Abstract:
This thesis examines the impact of Technical Analysis on Karachi Stock Exchange by
investigating the tools used for Technical Analysis for the sample period of 1997 to 2014. The
KSE-100 index was examined to represent the market over the sample period for the following
three aspects. First the results indicate that KSE-100 index do not follow random walk model by
applying the Wright„s rank and sign variance ratio test. Secondly the study compared a variety
of extremely popular technical trading rules based on simple moving averages, exponential
moving averages, relative strength index and stochastic RSI to find the predictive ability of these
indicators. The thesis also employed generalized regression neural network (GRNN) for stock
prediction. The results show that these trading rules have predictive power over future price
behavior.

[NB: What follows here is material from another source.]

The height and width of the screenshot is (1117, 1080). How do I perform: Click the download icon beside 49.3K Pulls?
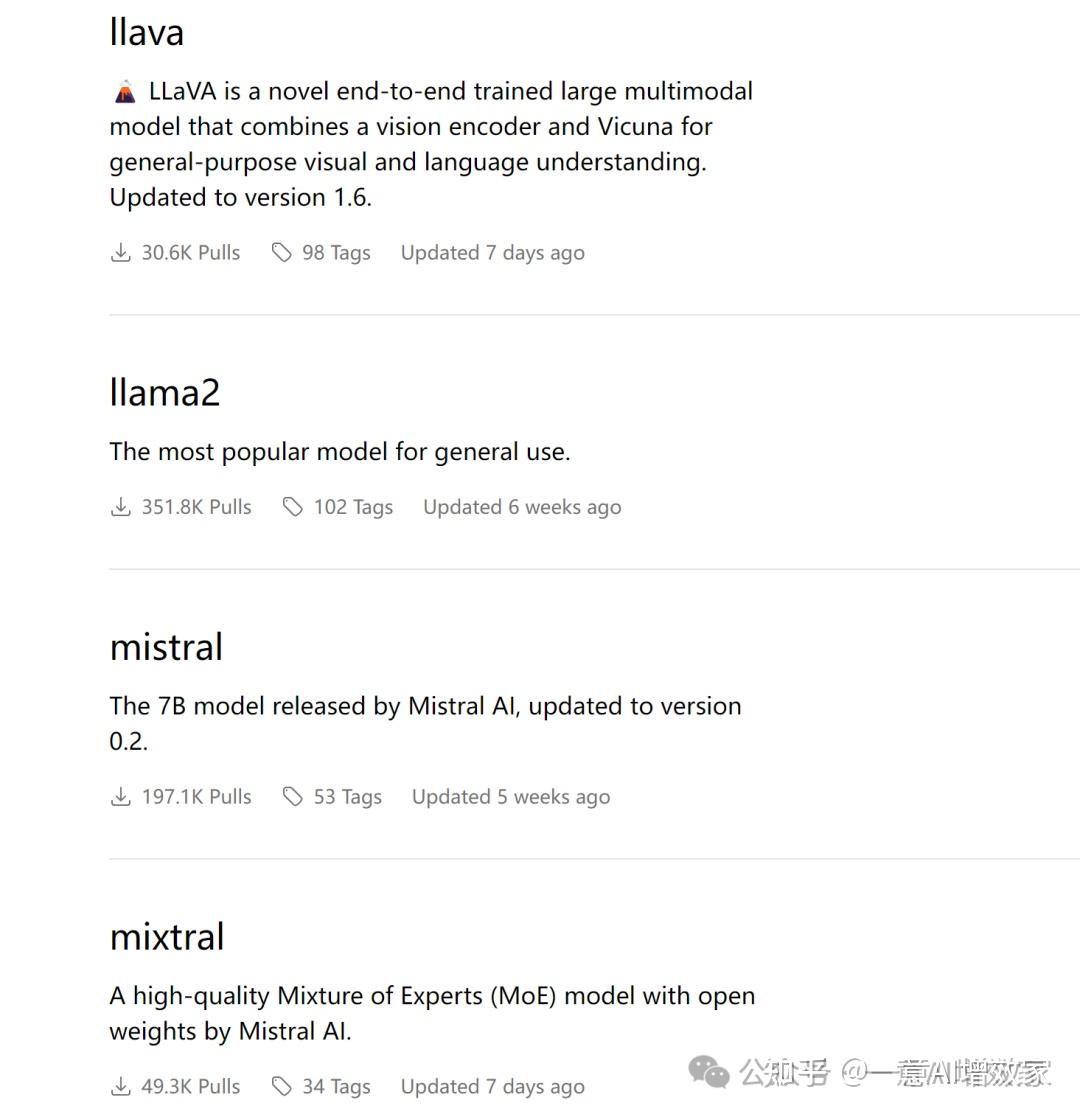[120, 1087]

It is also evidenced that the inclusion of oscillators like RSI and RSIStochastic increase
the performance in generating above average return. The combination of GRNN with simple
moving averages also produced significant return. Based on these trading rules, the study
proposed two trading strategy in order to know that whether investor beat buy-and- hold strategy.
The results indicate that strategy based onthese rules have the ability to outperform the buy-andhold
strategy. The results are significant even after considering the transactional cost. Technical
Analysis is very effective for the investors in creating excess return for the sample period.